When you look up at the clouds in the vastness that is the sky, you may see a couple of different things. You may observe fast-moving clouds or clouds that appear to have faced in them. Many people have also observed this wondrous and almost ethereal quality of clouds, which is what paved the way for cloudscape photography to slowly but surely expand its reach as a genre.
Essentially, it is the photography of either clouds or the sky, no matter what time of day, color or sizes and shapes.
Not a dizzyingly popular photography genre by any means, cloudscape photography is more of a niche that’s an acquired taste… but what an acquired taste it can be if you know what you’re doing and have a passion for capturing the sky on film! This is such a photography niche that only a couple of photographers stand out in history as making famous contributions to the genre.
A Belgian photographer, Leonard Misonne, made his mark by producing black-and-white shots of dark clouds and brooding skies. Even more remarkable was the noted American photographer Alfred Stieglitz, who actually created a series of shots of clouds called “Equivalents” in the early part of the 20th century. Equivalents is groundbreaking because it’s viewed today as one of the first examples of utterly abstract photographic art.
Are you a budding Misonne or Stieglitz? When you stare up at the clouds and the sky, do you find yourself getting lost in their wispy, dreamlike quality? If you answered yes to both questions, you may want to try your hand at cloudscape photography! Master the following tips, and you can be among a relatively small number of photographers who are intrepidly exploring this niche of photography.
Stability Is Ultra-Important
Stability’s always important when snapping photos, but it’s more so when it comes to cloudscape photography. A shaky hand can really ruin the chance to take a picture-perfect snapshot of a piece of sky.
Your first priority must be a very steady hand as you press the shutter release, but for some, that’s not an option.
Bring in your trusty tripod to give yourself that necessary stability; at the very least, rest your camera on a solid object that won’t move.
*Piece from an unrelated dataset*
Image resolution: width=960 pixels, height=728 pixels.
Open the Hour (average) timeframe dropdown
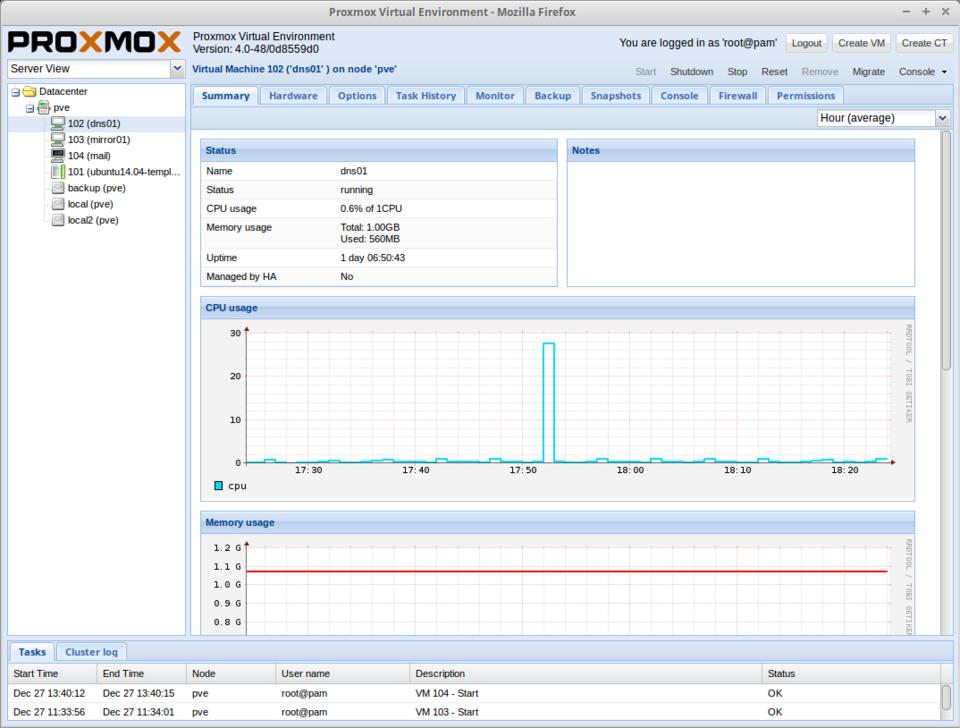941,118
You may want to try to hold your camera very firmly as you only concentrate on moving that one finger that’ll press the shutter release. If you have fast ASA film at your disposal, good! This will mitigate this issue considerably.
Use The Right Filter To Your Advantage
Photographers will many years of experience in shooting clouds recommend the continuous use of a polarizing filter. Such a filter will improve the contrast in between the clouds, especially clouds of the cumulus variety. The background sky will also experience improved contrast, thus resulting in a much-enhanced cloud picture.
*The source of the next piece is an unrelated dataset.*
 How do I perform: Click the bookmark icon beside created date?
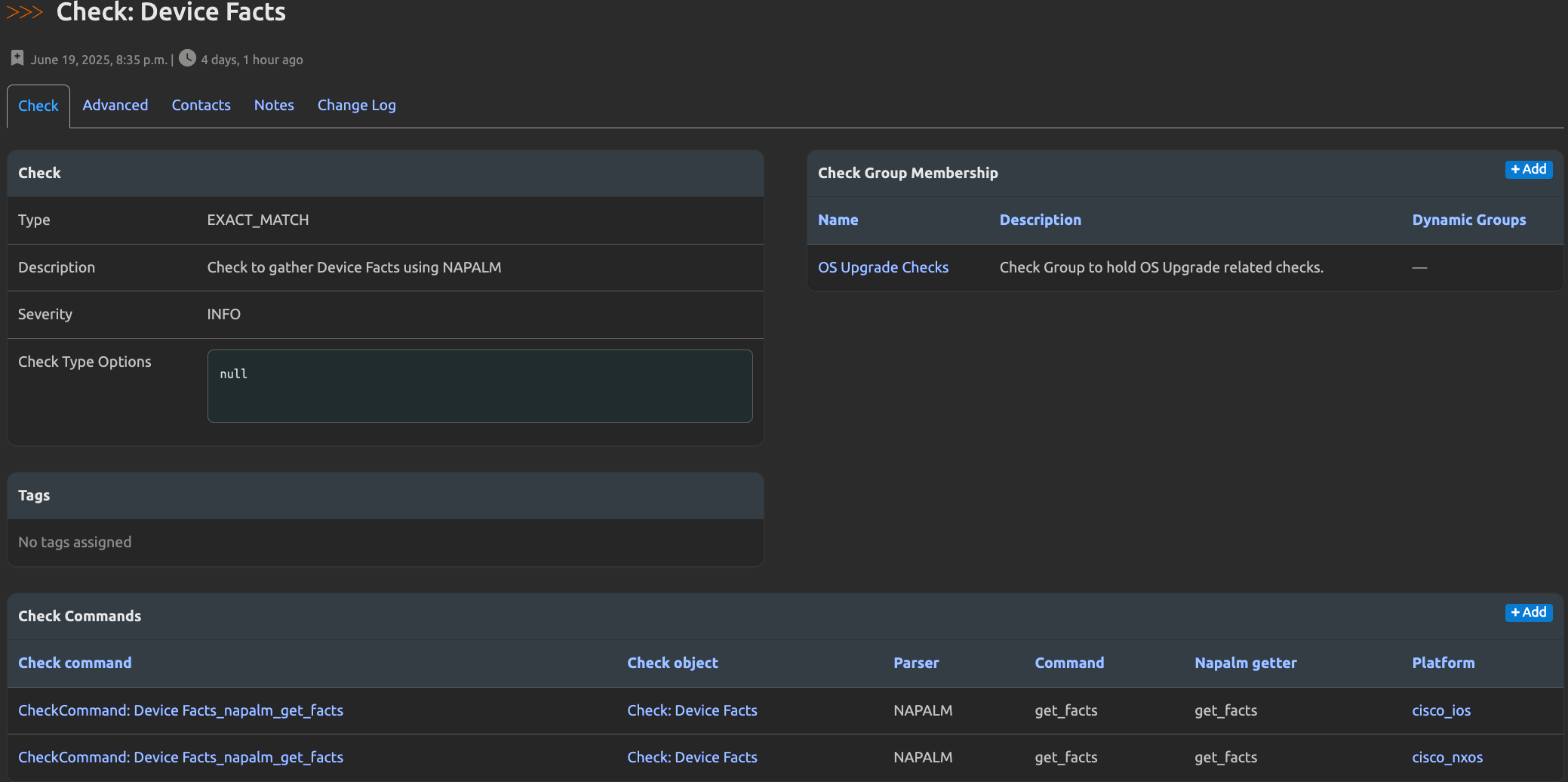17,58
Polarized light is going to optimize at about 90 degrees to a solar beam; you can double-check this by simply pointing your camera to different sections of the sky. Lots of point-and-shoot cameras won’t accept any screw-on filters.
This may seem problematic, but you can efficiently get around this issue by just holding up a filter to the lens and then rotating it to obtain the intended effect, while making sure not to permit any finger to interfere with incoming light.
Knowing How To Use The Light Is Power
In this niche genre, your success is very much tied to the available amount of light in the environment around you. Let’s take a brief look at different light situations. Suppose that you have an overcast day during your cloudscape-photography excursion. You’ll likely get relatively dull images due to the lack of light.